YOUR ASSIGNMENT: Once the data has been read, print it back in full, exactly.

EXTRACTED RECORDS:
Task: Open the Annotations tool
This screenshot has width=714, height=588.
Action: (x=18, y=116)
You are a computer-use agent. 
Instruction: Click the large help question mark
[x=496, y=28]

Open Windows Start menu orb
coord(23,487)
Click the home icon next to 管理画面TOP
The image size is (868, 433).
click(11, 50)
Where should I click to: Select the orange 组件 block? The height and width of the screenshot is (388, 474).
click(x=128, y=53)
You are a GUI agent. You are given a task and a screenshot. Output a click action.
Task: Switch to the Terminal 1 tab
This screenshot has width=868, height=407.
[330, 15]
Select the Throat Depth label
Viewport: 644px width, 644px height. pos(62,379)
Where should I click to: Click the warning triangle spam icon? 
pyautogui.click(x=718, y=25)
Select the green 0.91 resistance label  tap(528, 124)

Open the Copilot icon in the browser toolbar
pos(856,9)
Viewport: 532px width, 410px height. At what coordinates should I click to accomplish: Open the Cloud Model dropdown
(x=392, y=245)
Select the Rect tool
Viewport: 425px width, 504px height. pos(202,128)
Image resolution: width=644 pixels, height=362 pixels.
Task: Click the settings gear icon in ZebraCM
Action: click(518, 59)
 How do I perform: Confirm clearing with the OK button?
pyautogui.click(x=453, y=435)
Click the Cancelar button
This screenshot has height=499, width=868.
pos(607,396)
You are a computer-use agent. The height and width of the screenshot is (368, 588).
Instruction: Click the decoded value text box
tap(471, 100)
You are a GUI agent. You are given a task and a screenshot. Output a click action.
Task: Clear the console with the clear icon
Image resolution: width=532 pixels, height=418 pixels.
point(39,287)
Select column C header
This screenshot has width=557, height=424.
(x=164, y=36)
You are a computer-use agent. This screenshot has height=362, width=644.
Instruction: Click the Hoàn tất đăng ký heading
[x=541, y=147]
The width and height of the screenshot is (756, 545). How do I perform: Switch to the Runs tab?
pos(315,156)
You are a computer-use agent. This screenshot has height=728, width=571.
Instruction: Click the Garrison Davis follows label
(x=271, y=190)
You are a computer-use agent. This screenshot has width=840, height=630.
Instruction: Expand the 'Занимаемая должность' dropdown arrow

THE COMPLETED TASK:
Task: Open the Annotations tool
This screenshot has width=714, height=588.
Action: (x=18, y=116)
You are a computer-use agent. 
Instruction: Click the large help question mark
[x=496, y=28]

Open Windows Start menu orb
coord(23,487)
Click the home icon next to 管理画面TOP
The image size is (868, 433).
click(11, 50)
Where should I click to: Select the orange 组件 block? The height and width of the screenshot is (388, 474).
click(x=128, y=53)
You are a GUI agent. You are given a task and a screenshot. Output a click action.
Task: Switch to the Terminal 1 tab
This screenshot has width=868, height=407.
[330, 15]
Select the Throat Depth label
Viewport: 644px width, 644px height. pos(62,379)
Where should I click to: Click the warning triangle spam icon? 
pyautogui.click(x=718, y=25)
Select the green 0.91 resistance label  tap(528, 124)

Open the Copilot icon in the browser toolbar
pos(856,9)
Viewport: 532px width, 410px height. At what coordinates should I click to accomplish: Open the Cloud Model dropdown
(x=392, y=245)
Select the Rect tool
Viewport: 425px width, 504px height. pos(202,128)
Image resolution: width=644 pixels, height=362 pixels.
Task: Click the settings gear icon in ZebraCM
Action: click(518, 59)
 How do I perform: Confirm clearing with the OK button?
pyautogui.click(x=453, y=435)
Click the Cancelar button
This screenshot has height=499, width=868.
pos(607,396)
You are a computer-use agent. The height and width of the screenshot is (368, 588).
Instruction: Click the decoded value text box
tap(471, 100)
You are a GUI agent. You are given a task and a screenshot. Output a click action.
Task: Clear the console with the clear icon
Image resolution: width=532 pixels, height=418 pixels.
point(39,287)
Select column C header
This screenshot has width=557, height=424.
(x=164, y=36)
You are a computer-use agent. This screenshot has height=362, width=644.
Instruction: Click the Hoàn tất đăng ký heading
[x=541, y=147]
The width and height of the screenshot is (756, 545). How do I perform: Switch to the Runs tab?
pos(315,156)
You are a computer-use agent. This screenshot has height=728, width=571.
Instruction: Click the Garrison Davis follows label
(x=271, y=190)
You are a computer-use agent. This screenshot has width=840, height=630.
Instruction: Expand the 'Занимаемая должность' dropdown arrow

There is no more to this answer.